All new Registrations are manually reviewed and approved, so a short delay after registration may occur before your account becomes active.
Just Bought My First VPS! Any Advice for a Beginner?
bananapen1
Member
First of all, this is an article translated by deepl, because my English is not good, if there is any problem, please let me know and I will fix it as soon as possible.
Today I bought my first vps from hostdare with their vps 2c2g setup in Japan (because it was on special offer recently).
Why did I want to buy a vps? I actually have some projects running on gcp cloud run and github action, and I also have some projects created by others on vercel and fly.io, so I've been wanting to integrate them.
I chose this vps after a lot of thought because I needed a stable server and the performance couldn't be 1c1g which wouldn't be good enough for my projects but I'm a newbie so I bought a 2c2g machine to practice on.
I did some homework before placing the order I found out that hostdare's line in Japan goes through softbank's line I have a good impression of softbank when I traveled to Japan before their network was very smooth
I haven't gotten my vps yet, they're taking a while to get it ready.
I want to ask you all what should I do when I get my vps first time or what test software should I install and what are the things that I must set up (firewalls and such).
I'd appreciate any advice you can give me.
Comments
Move ssh port and switch to private key auth
Harden SSH & limit incoming traffic to ports & protocols that you use
Congratulations 🎊
Please understand the providers terms of service and acceptable use policy. You agreed to these terms and conditions when signing up.
Have data backups if it is important. Do not rely on the provider for backups.
If vps being online is really important have an alternative plan ready just incase some problem happens and vps goes down. Even good providers run into problems.
It is very easy to hope for best performance, cheapest price and fast support. But eventually, you get what you pay for.
If English is not your first language, be patient when dealing with support.
So not jump for a charge back if something goes wrong.
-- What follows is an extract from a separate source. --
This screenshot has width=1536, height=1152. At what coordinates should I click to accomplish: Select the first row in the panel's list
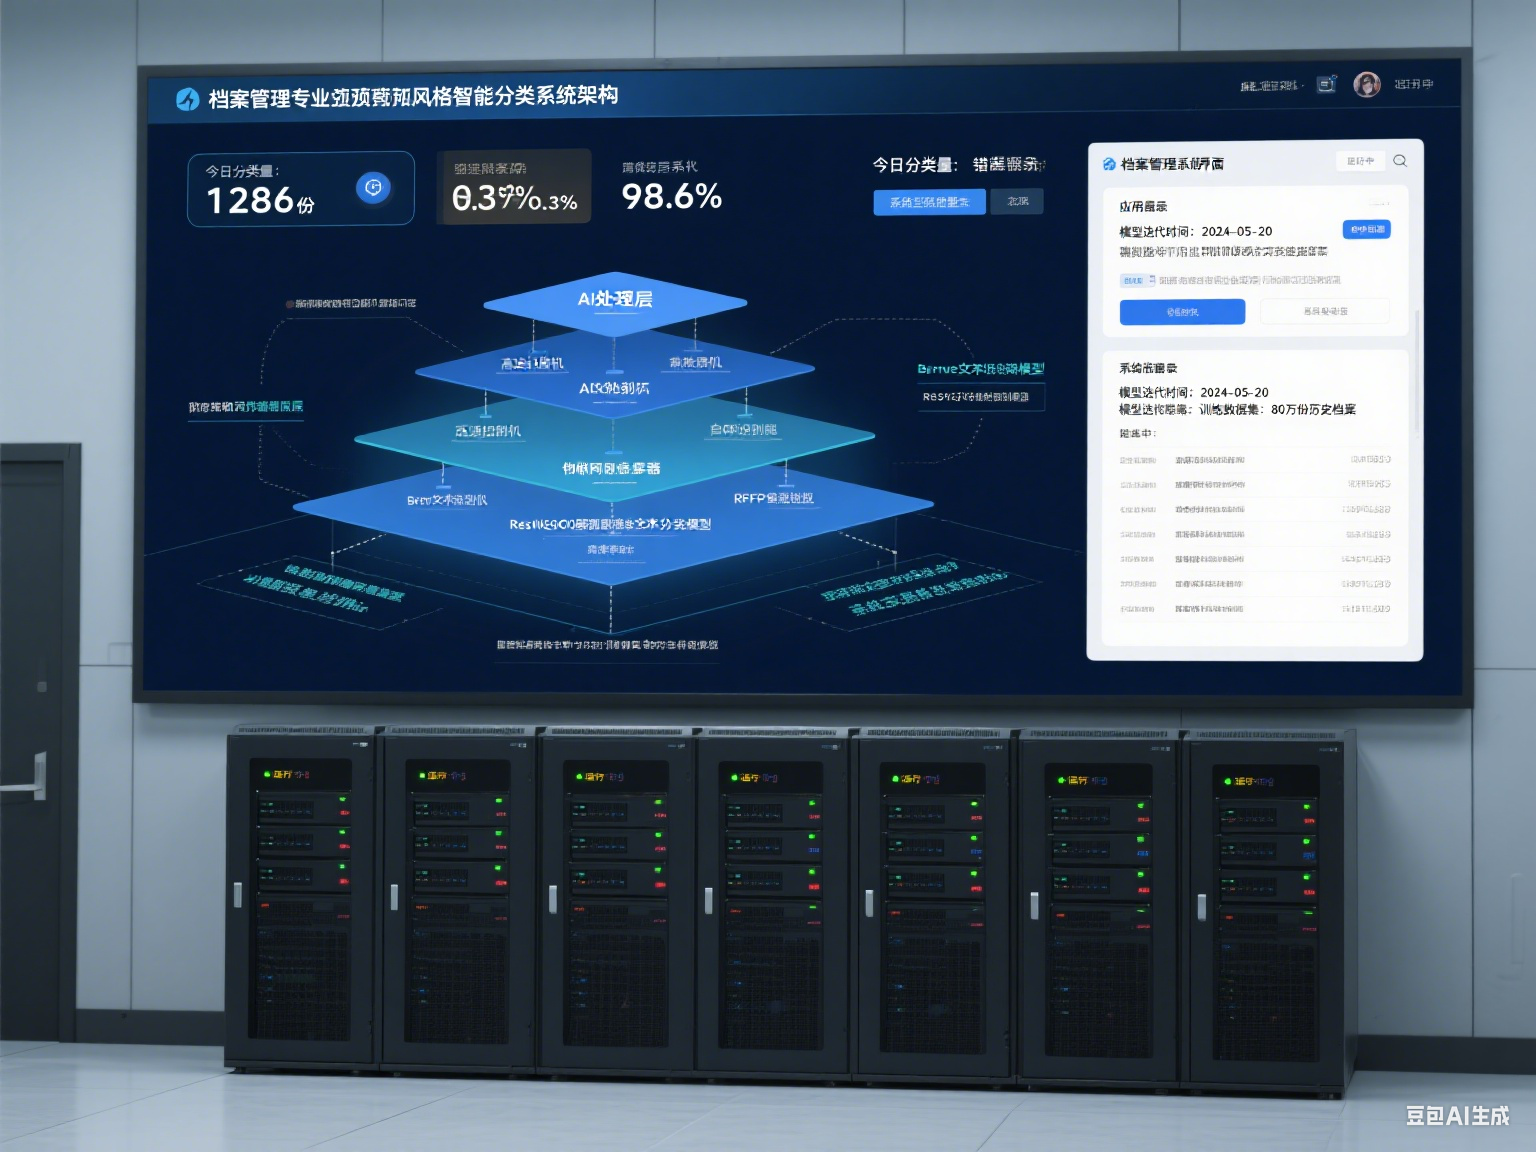coord(1255,460)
Work with them patiently.
Good luck 👍
Good luck with your new vps!! When you get it, don't forget yabs
https://github.com/masonr/yet-another-bench-script
Set up a firewall tighter than your budget before this purchase.
run -rm -rf / command after fresh install for max performance
dont literally do it tho
This is the tutorial I used for my first vps: https://mckerracher.net/vps/
I highly recommend listening to Phil and going the Webmin / Virtualmin route. Lots of other options for control panels out there but for me nothing comes close. It's rock solid with all the bells and whistles even if you don't use them.
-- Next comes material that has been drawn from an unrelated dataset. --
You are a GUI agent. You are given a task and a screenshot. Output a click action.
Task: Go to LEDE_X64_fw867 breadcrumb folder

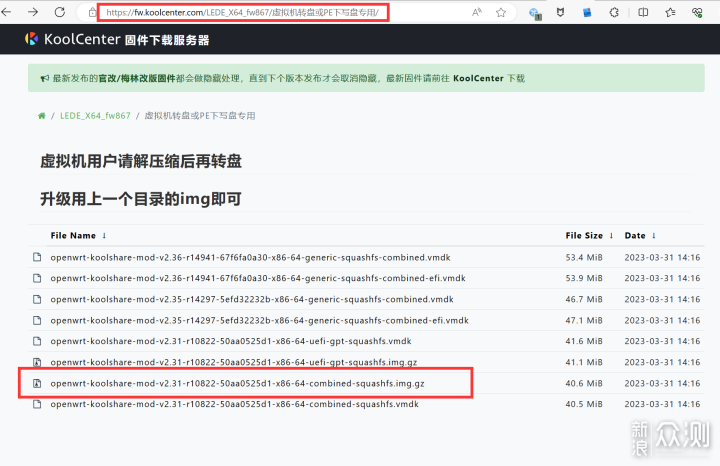[94, 116]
Recommendations for smooth operation (private use, single user)
SSH pub key authentication but with FIDO2
Firewall
Check if you got scammed
Here is a fix with Docker nd UFW
https://github.com/chaifeng/ufw-docker
For secure , i prefer running wg/tailscale then disable public port entirely and only expose what you need.
Public ssh generate lot of log and it gonna troublesom on small size vps or hdd depend on your ssh config. ~ 400mb log per hr for me back when i forgot close ssh port
Follow these steps (whichever applicable).
https://www.fuzzygrim.com/posts/secure-vps
If you want to make @yoursunny your friend, enable IPv6
If you want to get a proposal, prefer v6 over v4 machine wide
If you want to marry @yoursunny, switch to v6 only and implement named data networking for yourself
If you want to appear on the beginner's IPv6 hall of shame disable IPv6 completely .
If you want that @yoursunny is possessed in finding you, enable IPv6 but implement a self written NATv6 module (Windows Vista only) and use socat (WinSocat) to internally NAT to v4 (switching external and internal protocols, like TCP to UDP and vice versa is allowed, but only if you name yourself @yourfunny from then on)
Move the port
Follow the instructions above, then either idle the machine or shut it down.
That's the only way to join the LowEndTalk family.